Para lograr ese objetivo, no han dudado en manipular, tergiversar o inventar. Incapaces de debatir con la literalidad de los argumentos de Kirk, se han dedicado a descontextualizarlos hasta convertirlos en caricaturas, cuando no en burdas falsificaciones. A Kirk lo mataron dos veces: primero disparando contra su cuerpo, después asesinando su reputación. Construyeron el espantajo del «ultraderechista racista y homófobo» para justificar que su vida valía menos, que no todas las ideas son respetables y que la violencia contra determinadas personas es no solo comprensible, sino incluso necesaria.

Qué casualidad que siempre son las mismas ideas las que quedan fuera del perímetro de la respetabilidad: las que desafían y confrontan al progresismo. La izquierda ha erigido la tolerancia en su coartada preferida, pero solo como excusa para imponer pensamiento único. Al mismo tiempo que canonizan la autodeterminación de género o la fragmentación identitaria, demonizan cualquier disidencia que ose cuestionar su pretendida hegemonía cultural. El resultado es una paradoja obscena: se condena a la hoguera mediática al que defiende la libertad de expresión, mientras se blanquean ideologías incompatibles con la dignidad humana.

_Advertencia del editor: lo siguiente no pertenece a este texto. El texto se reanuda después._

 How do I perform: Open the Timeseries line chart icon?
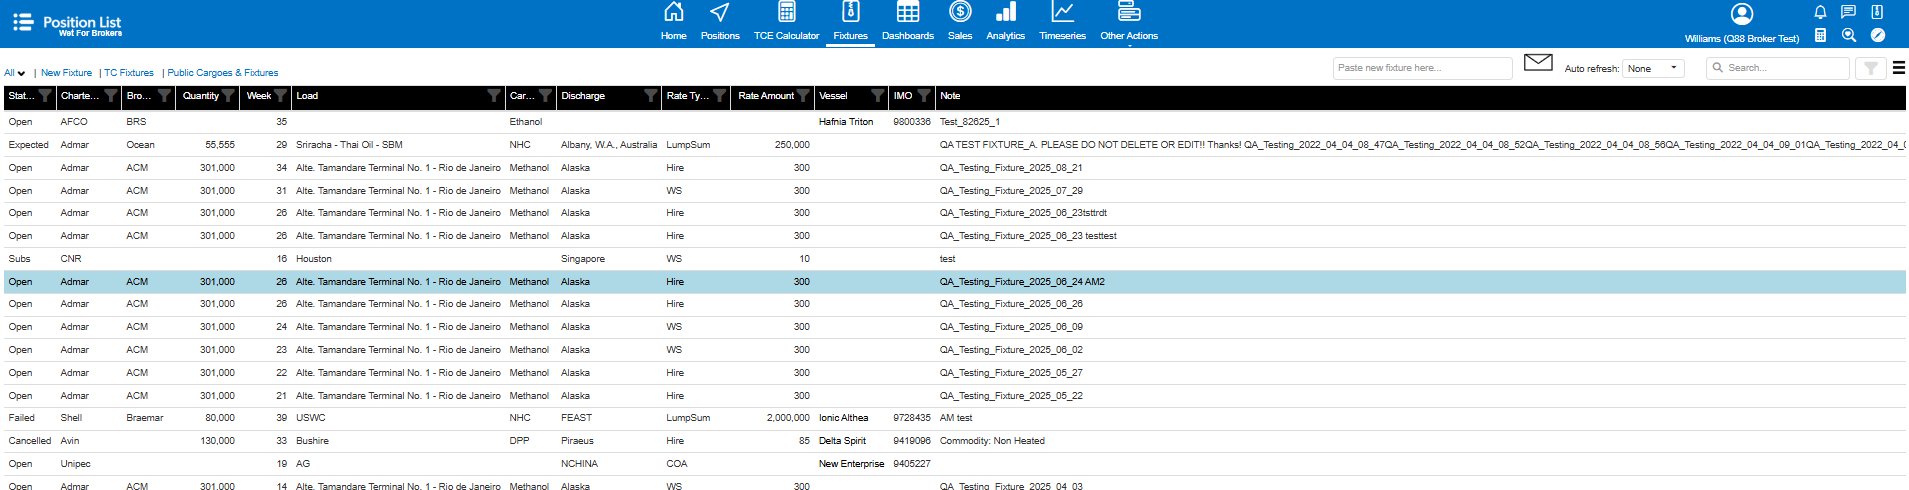(1062, 13)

Porque ahí está la incongruencia: quienes celebran la ejecución de un brillante y persuasivo polemista conservador no tienen empacho en justificar doctrinas totalitarias como el comunismo. La humanidad desterró al nazismo y al fascismo a la fosa séptica de la infamia, pero la izquierda rescató al comunismo para barnizarlo con un aura de intelectualidad perversa y arrogarse una superioridad moral de la que carece. Nadie reivindica a Hitler o Goebbels sin ser señalado como un monstruo. Pero citar a Marx, ondear la bandera soviética o relativizar las matanzas de Mao otorga prestigio entre la élite de las universidades occidentales.

El asesinato de Kirk, y lo que revela en su celebración, es la constatación de que el pluralismo político, pilar de la democracia occidental, agoniza. En lugar de argumentos, hay balas. En lugar de adversarios políticos, enemigos a exterminar. En lugar de respeto a la disidencia, odio visceral al discrepante. Y, sin embargo, de este horror puede nacer una oportunidad: la de abrirle los ojos a quienes todavía se niegan a ver el verdadero rostro del movimiento woke. Su máscara ha caído. Festejar la ejecución a sangre fría de un padre de familia cuya pasión era debatir demuestra lo que muchos se habían negado a ver: cuando pierden terreno en las urnas, están dispuestos a dinamitar las reglas de convivencia más elementales.

Por eso este execrable crimen no debe ser entendido solo como el final trágico de un hombre, sino como una llamada de alerta. La política no es el simple arte de la gestión: es, sobre todo, el terreno en el que se libra una batalla ideológica, cultural y social que no admite equidistancias. Si queremos preservar la libertad, la dignidad y la vida como ejes nucleares de la convivencia, habremos de combatir sin complejos a quienes las atacan, pero no en su terreno de juego, que es el de la violencia, sino en aquel otro en el que temen comparecer: el de las ideas, el del debate, el de la confrontación abierta y sin miedo.

Nuestra victoria será la de Charlie Kirk. La victoria de quienes no claudican ante el terror, de quienes no consienten que las balas vuelvan a ocupar el espacio reservado a las ideas, de quienes entienden que rendirse en la batalla cultural equivale a entregar sin lucha el último bastión de la democracia.